Hoy voy a hablar de unos libritos que me han recordado a aquellos libros de bolsillo que popularizó la editorial Bruguera en los años setenta. Bolsilibros, se llamaba la colección, y todo el mundo llevaba uno en el bolsillo.
Carpinteros, jubilados, albañiles, médicos, pacientes, todo el mundo llevaba encima un bolsilibro, y en la sala de espera, en el parque, en el autobús, todos leían historias de misterio, de ciencia ficción, del oeste, de amor.
Eran los auténticos libros de bolsillo, los que sí cabían, no como los de ahora, que miden un palmo y no hay bolsillo que los cobije, también el que escribe leyó un montón, y algunos eran realmente interesantes.
Francisco González Ledesma, premio Planeta en 1984 con la novela Crónica sentimental en rojo, publicó mil títulos, firmaba como Silver Kane y escribía una novela cada semana.
Ciertamente, los libros que han inspirado este artículo miden también un palmo, o sea, que son más grandes que aquellos de los setenta, que medían quince centímetros de alto, pero son muy delgados, incluso se pueden doblar, y por eso me recuerdan a aquellos.
Están escritos con un estilo ágil, adictivo, sugerente, están escritos con oficio, buscando más el concepto que la perfección, buscando, sobre todo, entretener, pero sin renunciar a la reflexión.

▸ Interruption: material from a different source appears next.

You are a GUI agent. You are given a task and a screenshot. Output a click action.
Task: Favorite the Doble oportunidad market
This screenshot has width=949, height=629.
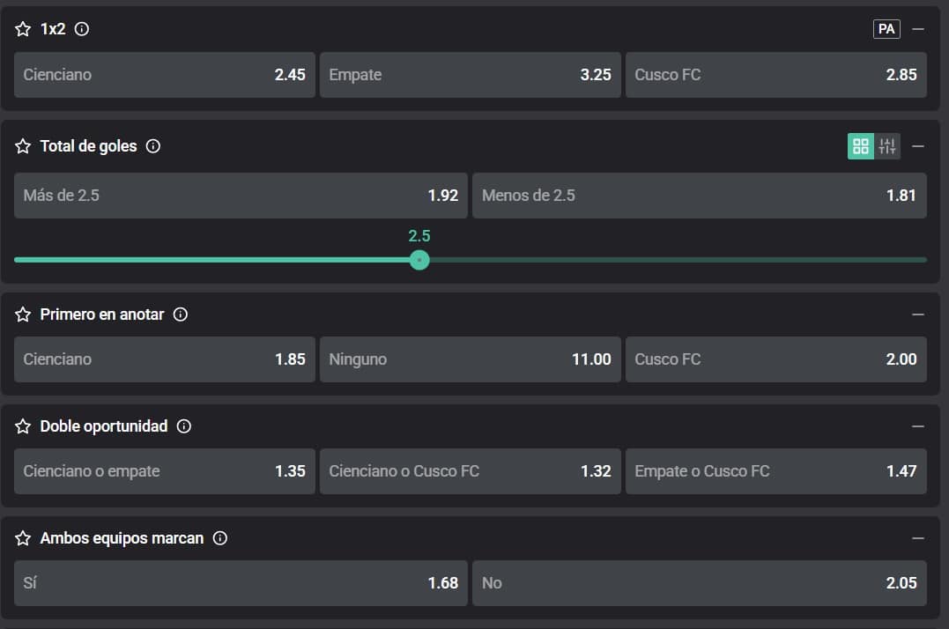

Son libros, pues, que te harán pensar, y mejor nos iría si la gente siguiera leyendo estas historias en vez de embrutecerse mirando una pantalla que ya es nuestro enemigo número uno.
El jardín eterno especula con la idea de utilizar un asteroide como medio de transporte interestelar. En apenas cincuenta páginas, el autor consigue introducirnos en una aventura que nos hará soñar.
«Café, el pelo anudado en una coleta, tiempo por delante y ninguna distracción. Así preparaba sus clases la profesora Eva Castaño. Su habitación en el edificio del profesorado contaba con lo básico. Tenía que reconocer, sin embargo, que esa sobriedad, junto con el escritorio amplio y funcional, favorecía la concentración».
El libre albedrío se desarrolla en una Tierra que está en guerra, y de lo que se trata es de buscar una solución para este mal, conseguir que las guerras carezcan de sentido.
«Con solo una gota de ese río la humanidad podría dar un salto tan grande que ni siquiera estamos preparados para imaginarlo. Seríamos tan ricos, tendríamos tanto poder que las guerras carecerían de sentido, ya no serían necesarias».
Me lo he pasado bien viviendo estas historias, hacía mucho que no leía algo así, y ha sido estupendo volver a leer algo tan parecido a aquello que de joven leía, la verdad, me he sentido como si hubiera regresado en el tiempo, de manera que no tardaré en volver con las historias de Joseto Romero.